Taken together, the volatile components of the two fruit samples differed in type and content; hence, the data were further analyzed to identify the key aromas that differentiate them.

3.2. Key Volatile Compounds in D. delavayi Fruit of Varying Maturities

A cluster heat map was produced and colored according to the relative expression change (Z-score) following the normalization of the volatile compounds in D. delavayi fruit samples (Figure 3a). Overall, the volatile compounds in DY were mainly upregulated, while those in DM were mainly downregulated. Twenty two volatile compounds in DY (mainly ketones and esters) were revised upwards, while 14 volatile compounds (mainly aldehydes) were revised downwards. Meanwhile, 16 volatile compounds in DM (mainly aldehydes) were revised upwards, while 20 volatile compounds (mainly alkanes) were revised downwards. These 36 volatile compounds form the basis for the different aroma characteristics of DY and DM. The key volatile compounds in DY and DM were also shown to significantly differ when column clustering analysis was used. The normalized peak areas of the 36 volatile components in the cluster heat map were subjected to PCA (Figure 3b). Principal components 1 (PC1) and 2 (PC2) accounted for 76.3% and 14.6% of the total variation (90.9%), respectively. In addition, the volatile compounds were mainly distributed in two regions. Most alkanes, ketones, and esters were located on the left side of the vertical scale, in similar positions to DY, whereas most terpenoids and aldehydes were located on the right side of the vertical scale, in similar positions to DM. Moreover, no overlap was observed between DY and DM, which indicated that their volatile components were clearly distinguishable.
OPLS-DA serves as a new multivariate statistical method to conduct regression modeling on multiple independent variables and is capable of accurately determining the key variables impacting a group [27], and was adopted for further screening of the key volatile compounds affecting the aroma characteristics of young and mature D. delavayi fruit.

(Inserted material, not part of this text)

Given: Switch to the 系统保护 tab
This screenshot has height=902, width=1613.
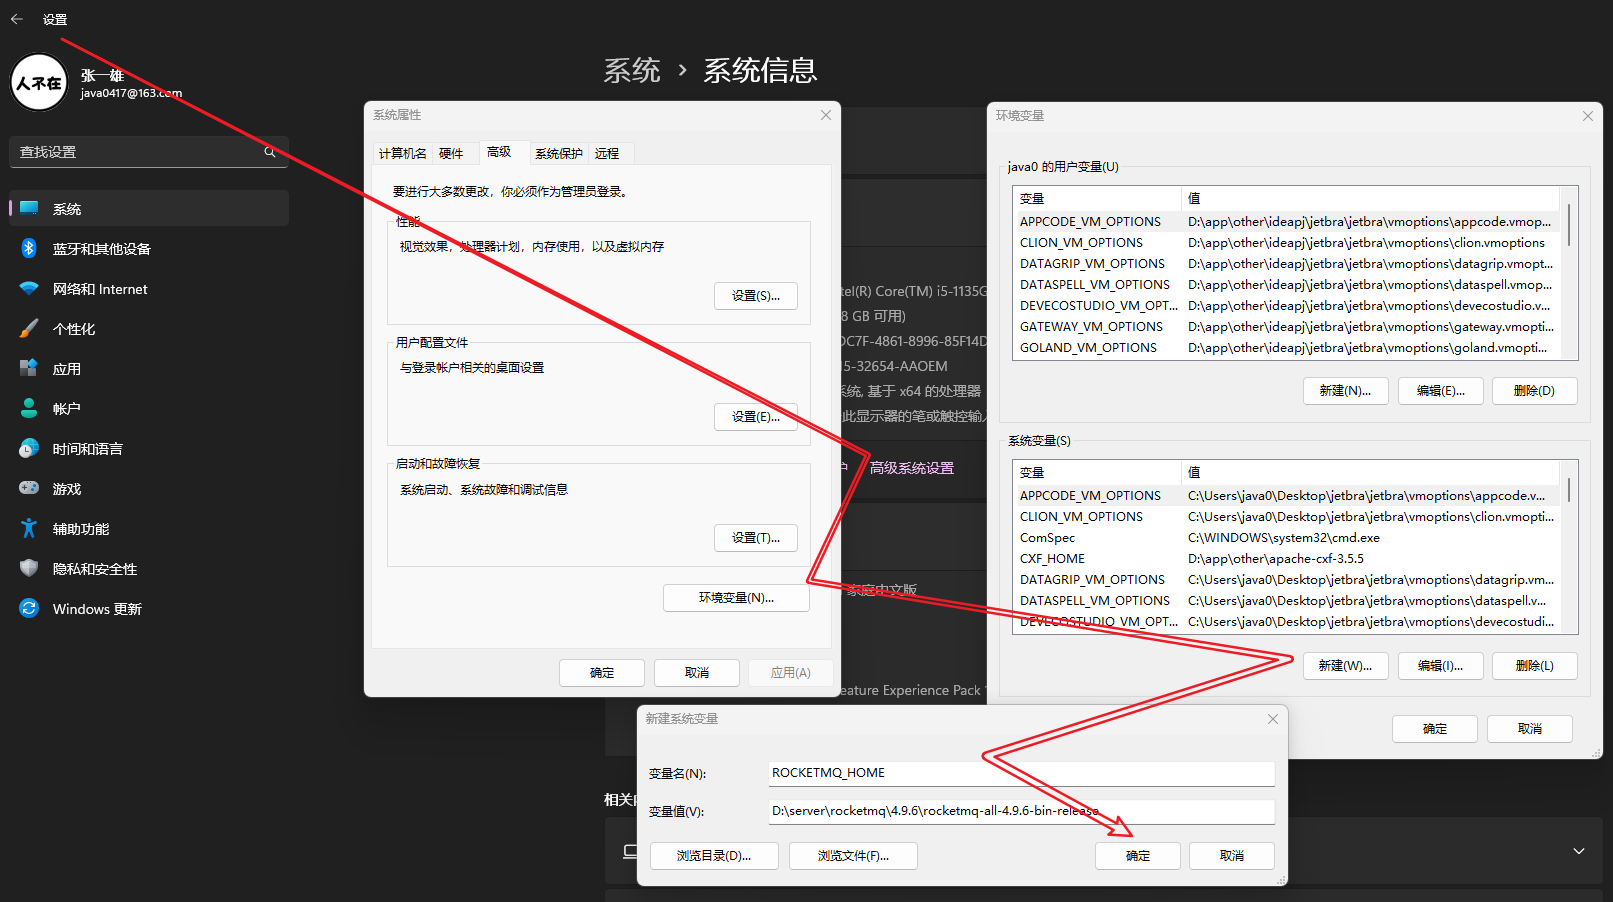Looking at the screenshot, I should pos(558,153).
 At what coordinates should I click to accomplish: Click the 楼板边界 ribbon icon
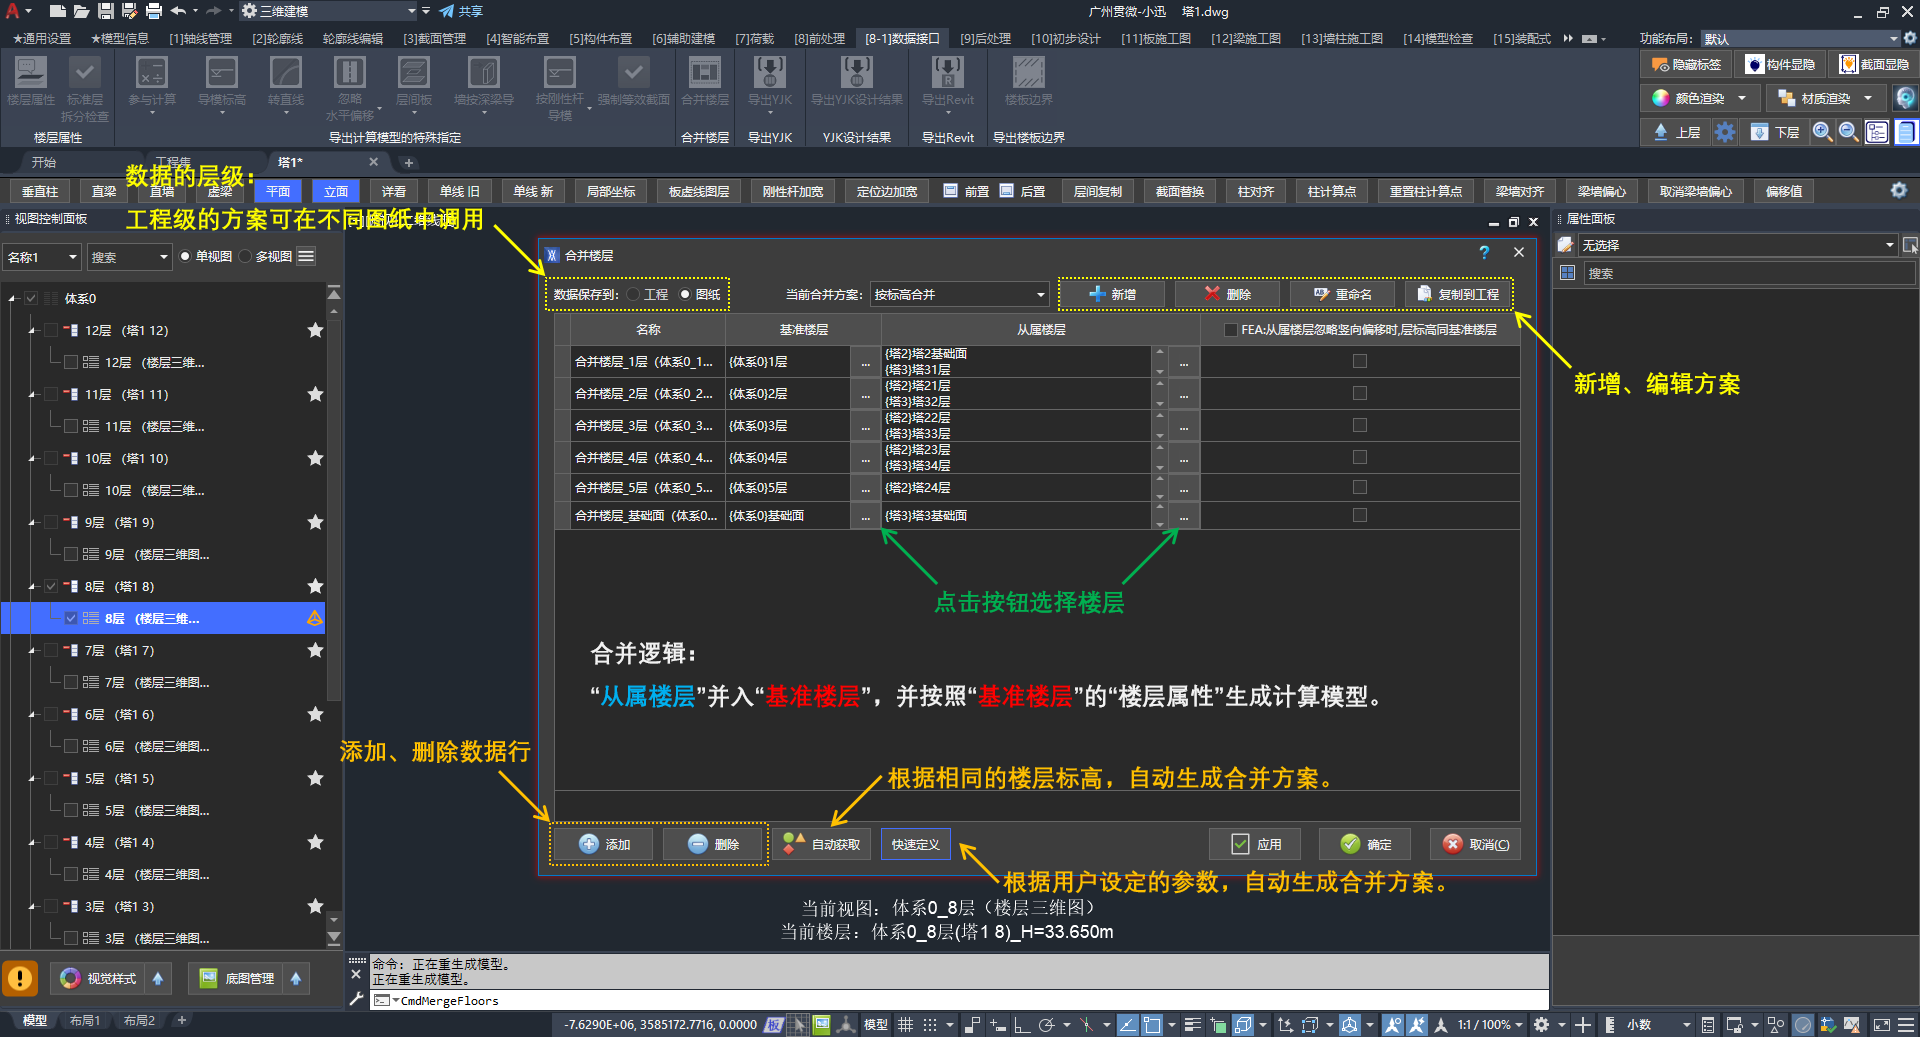click(1028, 73)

As shown in Figure 3c, DY and DM have entirely separated score plots, with excellent fit parameters (R2X = 0.908, R2Y = 0.997, Q2 = 0.99) that confirmed the model’s accuracy. The model was further verified using 200 cross-validations. According to the test outcome [R2 = (0.0, 0.636), Q2 = (0.0, −0.878)], the OPLS-DA model did not undergo overfitting (Figure 3d). Variable importance in projection (VIP) can be used to quantify the contribution of each OPLS-DA variable to the classification; variables with VIP > 1 played vital classification roles [28]. In this study, the OPLS-DA model was developed for the identification of 25 volatile compounds with VIP > 1 (Figure 3e), with 23 key volatile compounds that satisfied VIP > 1 and p < 0.05 finally identified from among these 25 volatile compounds (Figure 4 and Table 2).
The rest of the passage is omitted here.